Why Macron’s re-election is bad news

Abortion, prison for those who defend the natural sexuality of minors, legalized adoption for same-sex couples, reined in parental authority in education: Macron's administration is as full of wholes as a sieve.

Emmanuel Macron

Emmanuel Macron has been re-elected president of France. Leaders rejoice despite the fact that his victory was not exactly overwhelming: in fact, the president garnered 18.7 million votes, equal to 58.55% of the votes cast, against the 13.3 million, which makes up 41.45%, collected by his rival Marine Le Pen, the “populist” who has almost the entire mainstream population against her.

Therefore, it cannot be a detail which leads us to take a look back at all the measures taken by the Macron administration which evidently have not made him exactly “popular” in the eyes of the people, especially to the extent that he does not show attention and interest in the concrete problems of the French. Cahiers de doléances, those of his people, rather set aside by his political agenda, which, in recent years has turned out to be a “model” that seems to have regard only for the alleged “rights” of the abortion lobby and LGBT+ ideology.

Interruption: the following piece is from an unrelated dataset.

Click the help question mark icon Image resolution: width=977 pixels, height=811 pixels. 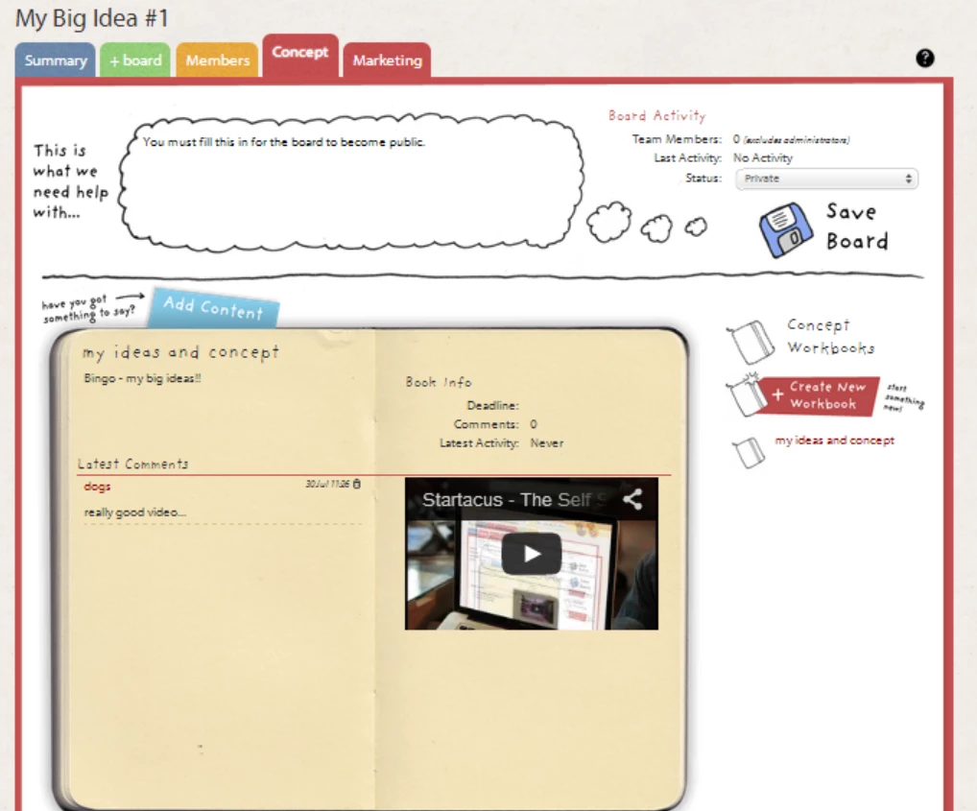click(x=924, y=59)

A perfect heir of the Socialist François Hollande (who in 2004 approved gay “marriages”), Macron, perhaps precisely because of the pending presidential elections, after banning parent schools and homeschooling at the beginning of the 2021 school year, and under the guise of wanting to avoid the danger of Islamic radicalization, but in fact trampling on the right of educational choice of parents, has made a further lunge at the prerogatives of mom and dad, de facto imposing the gender ideology.

It was Macron’s party, La République En Marche, that proposed a bill, later definitively passed by the French parliament in January, that would prohibit stopping gender transition in children. However, the wording of the text is so generic and ambiguous that, in fact, it would end up punishing even those who simply support the biological reality of diversity/complementarity between males and females. Further, by prohibiting anyone from opposing conversion therapy for minors, it would prevent any course of treatment for children and teens suffering from gender dysphoria. This means that not even parents will be able to prevent their children from undergoing surgical, i.e. invasive treatments aimed at changing their sexual identity. And the penalty is as much as three years in prison and 45 thousand euros in fines.

But it doesn’t end there, because Macron’s kowtows to the so-called “rainbow” lobbies led the president to pass a law just two years ago allowing artificial insemination for everyone, including lesbian couples and single women, effectively creating intentional fatherlessness.

Finally, his progressive agenda has not spared even nascent life: in January, Macron saw fit to “inaugurate” the half-year period of the French EU presidency by proposing, during the plenary session in the Strasbourg workplace, that free access to abortion should be included no less than in the Fundamental Charter of Rights that contains the ideals on which the EU is based.

Macron’s re-election after five years of abuses against the non-negotiable principles will also have made many protagonists of the international political scene rejoice and given breath to the trumpets of the media, but it is definitely bad news for those who care about the protection of nascent life and the family.